_Page extract_

Building Configure Script

If configure is not present:

autoconf
./configure
make
make install

Quick Start

Basic Usage

# Load the extensions
package require tclembedding
package require tokenizer

# Load the tokenizer vocabulary
tokenizer::load_vocab "path/to/tokenizer.json"

# Initialize the ONNX model
set handle [embedding::init_raw "path/to/model.onnx"]

# Tokenize text and compute embedding
set tokens [tokenizer::tokenize "your text here"]
set vector [embedding::compute $handle $tokens]

# Clean up
embedding::free $handle

Complete Example

#!/usr/bin/env tclsh

package require tclembedding
package require tokenizer

# Model paths
set model_path "models/e5-small/model.onnx"
set tokenizer_path "models/e5-small/tokenizer.json"

# 1. Load tokenizer vocabulary
tokenizer::load_vocab $tokenizer_path

# 2. Initialize ONNX model
set handle [embedding::init_raw $model_path]

# 3. Tokenize and compute embedding
set text "passage: Hello, world!"
set tokens [tokenizer::tokenize $text]
set embedding [embedding::compute $handle $tokens]

# Display results
puts "Text: $text"
puts "Token IDs: $tokens"
puts "Dimensions: [llength $embedding]"
puts "First 5 values: [lrange $embedding 0 4]"

# Cleanup
embedding::free $handle

API Reference

Package: tclembedding

embedding::init_raw model_path

Initializes the ONNX embedding model.

Arguments:

model_path - Path to ONNX model file

Returns: A handle string (e.g., embedding0x12345678)

Errors: Returns error if model cannot be loaded

embedding::compute handle token_id_list

Computes the embedding vector from a list of token IDs.

Arguments:

handle - Handle returned by embedding::init_raw
token_id_list - Tcl list of integer token IDs (from tokenizer::tokenize)

Returns: A list of floating-point numbers representing the embedding (384 dimensions for e5-small)

_Records_

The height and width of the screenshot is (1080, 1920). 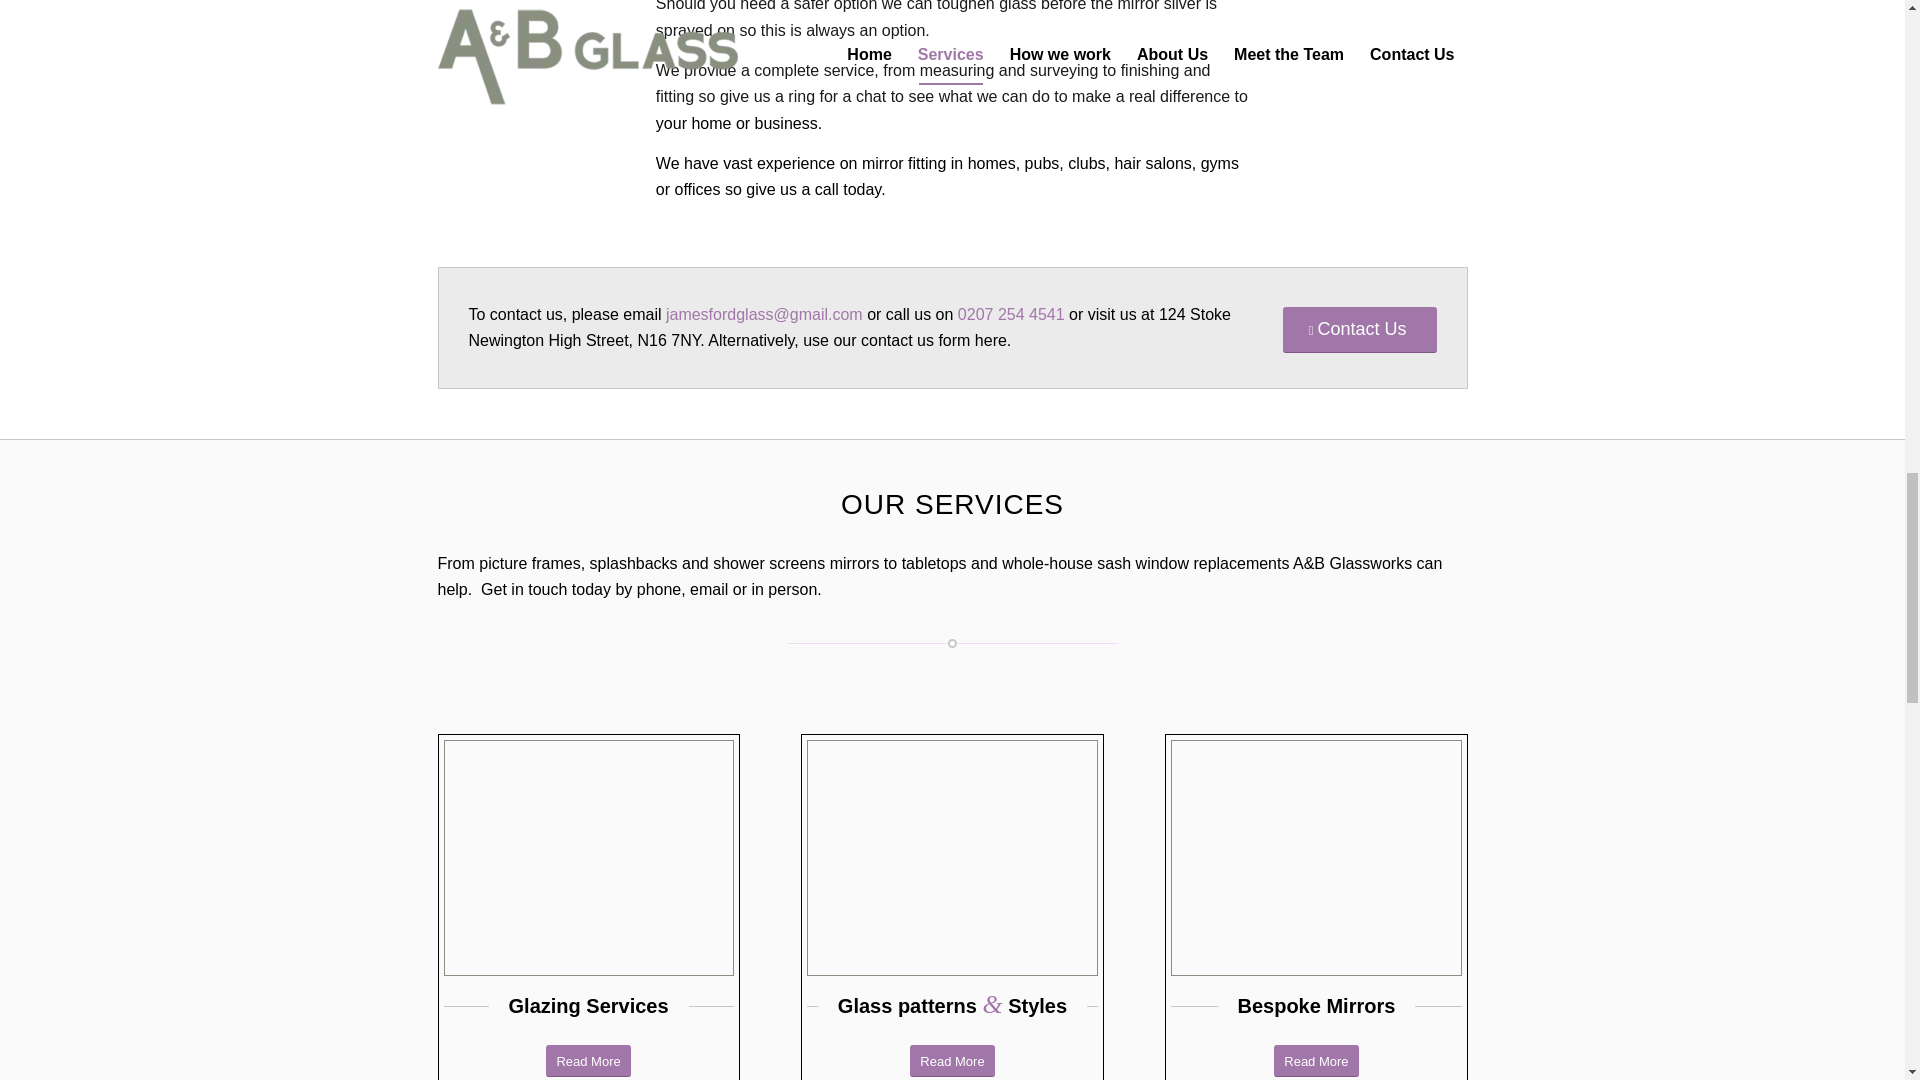 I want to click on Read More, so click(x=1316, y=1061).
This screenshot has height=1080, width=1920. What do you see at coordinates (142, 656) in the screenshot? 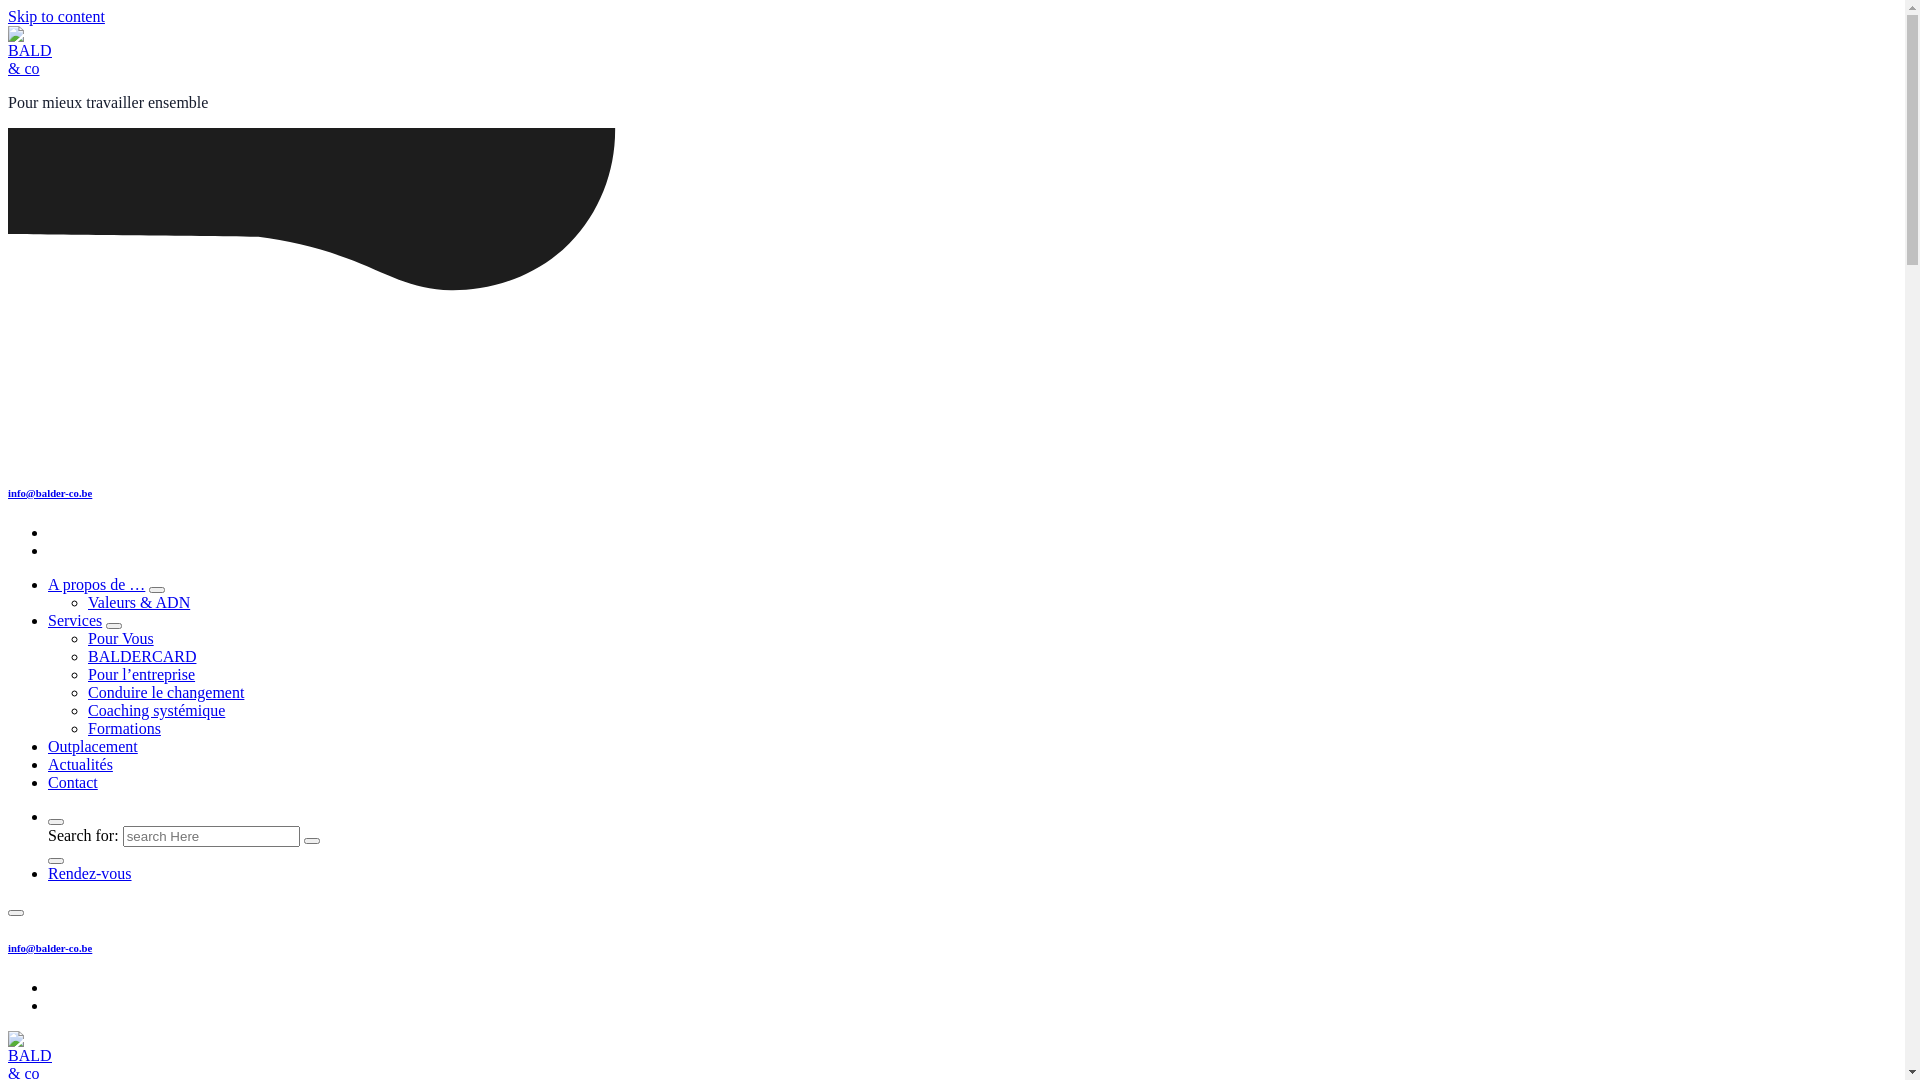
I see `BALDERCARD` at bounding box center [142, 656].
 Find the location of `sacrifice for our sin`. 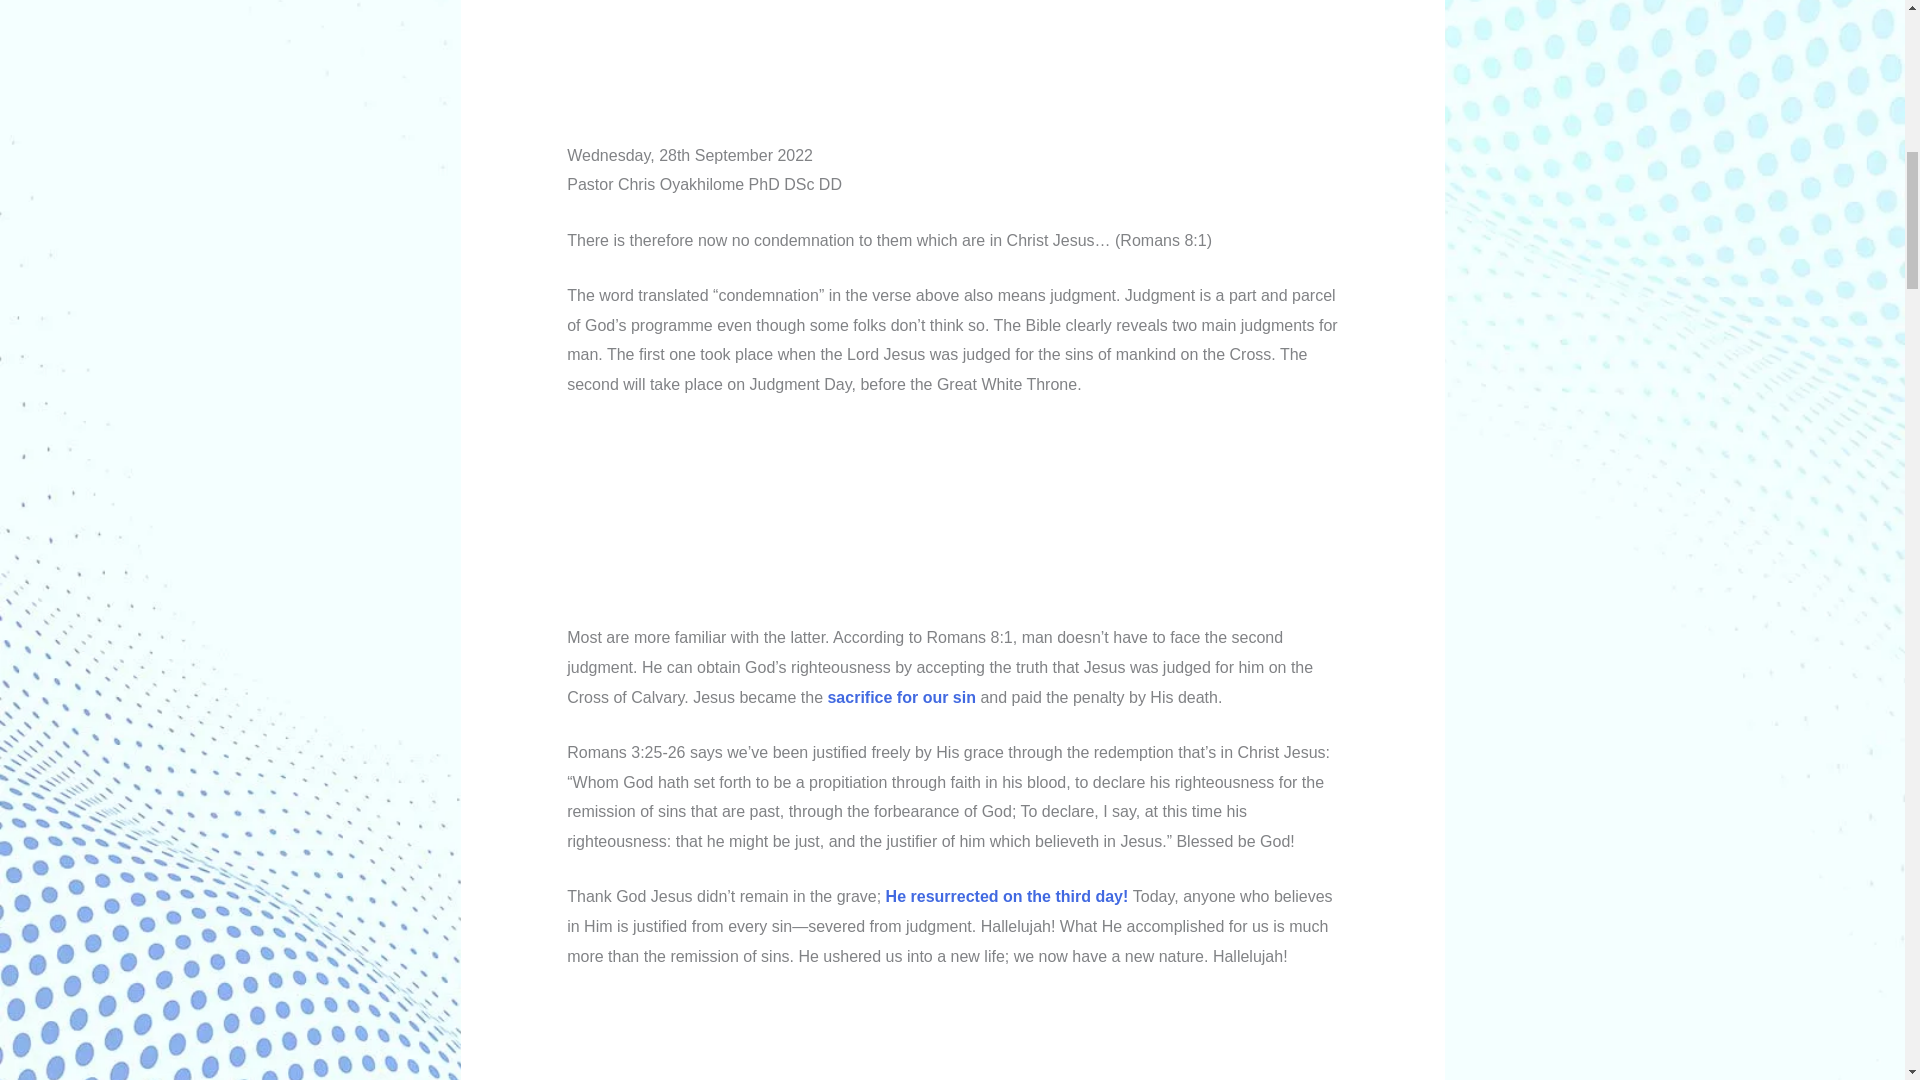

sacrifice for our sin is located at coordinates (901, 698).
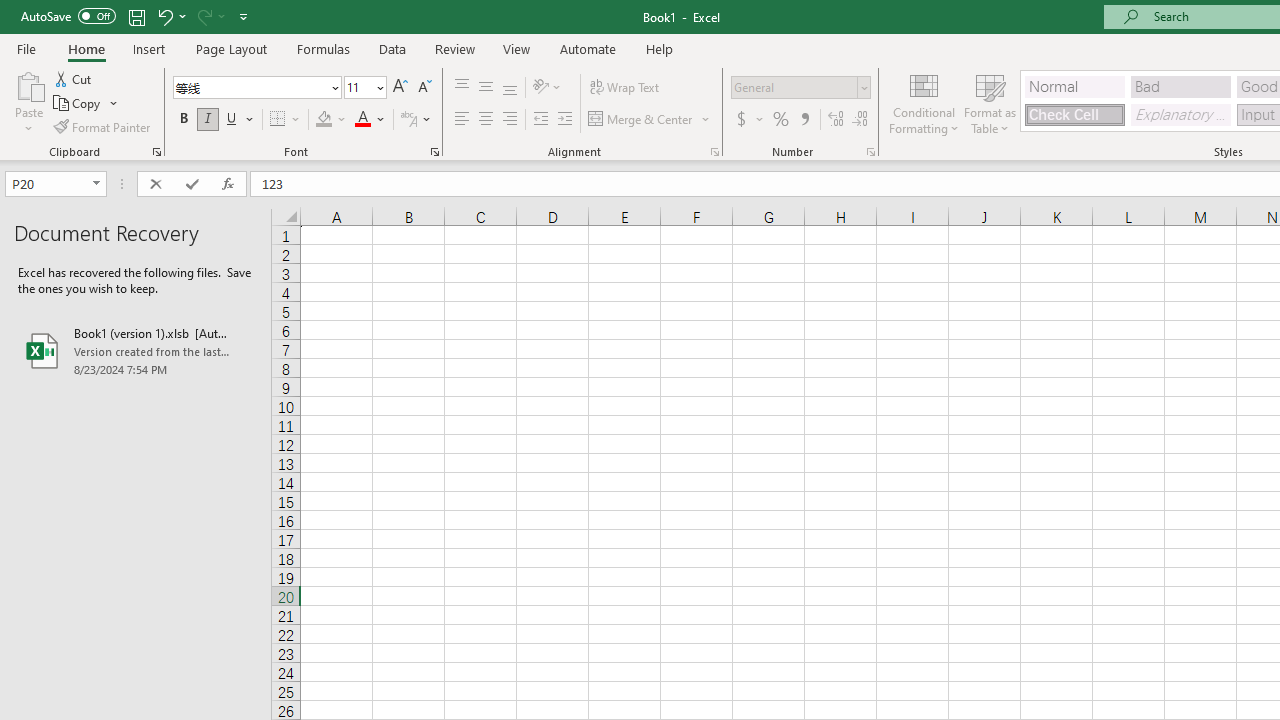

_Written request A_
Render this sentence from the Tcl embedding documentation in Spanish: "Computes the embedding vector from a list of token IDs."
_Written request B_
Extend the Tcl embedding documentation, picking up after its final line.

_Written reply A_
Calcula el vector de embedding a partir de una lista de identificadores de tokens.

_Written reply B_
Features:

Mean pooling across tokens
L2 normalization

embedding::free handle

Releases resources associated with the model.

Arguments:

handle - Handle returned by embedding::init_raw

Package: tokenizer

tokenizer::load_vocab json_path

Loads the vocabulary from a HuggingFace tokenizer.json file.

Arguments:

json_path - Path to tokenizer.json file

Notes:

Supports SentencePiece array format and flat dictionary format
Automatically detects special tokens (<s>, </s>, <unk>)

tokenizer::tokenize text

Tokenizes input text into a list of token IDs.

Arguments:

text - Input text string

Returns: A Tcl list of integer token IDs

Features:

SentencePiece-style tokenization with ▁ (U+2581) prefix for word boundaries
Greedy longest-match algorithm
Automatically adds BOS (<s>) and EOS (</s>) tokens

Model Files

Models can be obtained from HuggingFace. Each model requires:

model.onnx - ONNX format neural network
tokenizer.json - SentencePiece/BPE tokenizer configuration

Downloading Models

Models are available from HuggingFace in ONNX format:

e5-small: https://huggingface.co/intfloat/e5-small (use ONNX version)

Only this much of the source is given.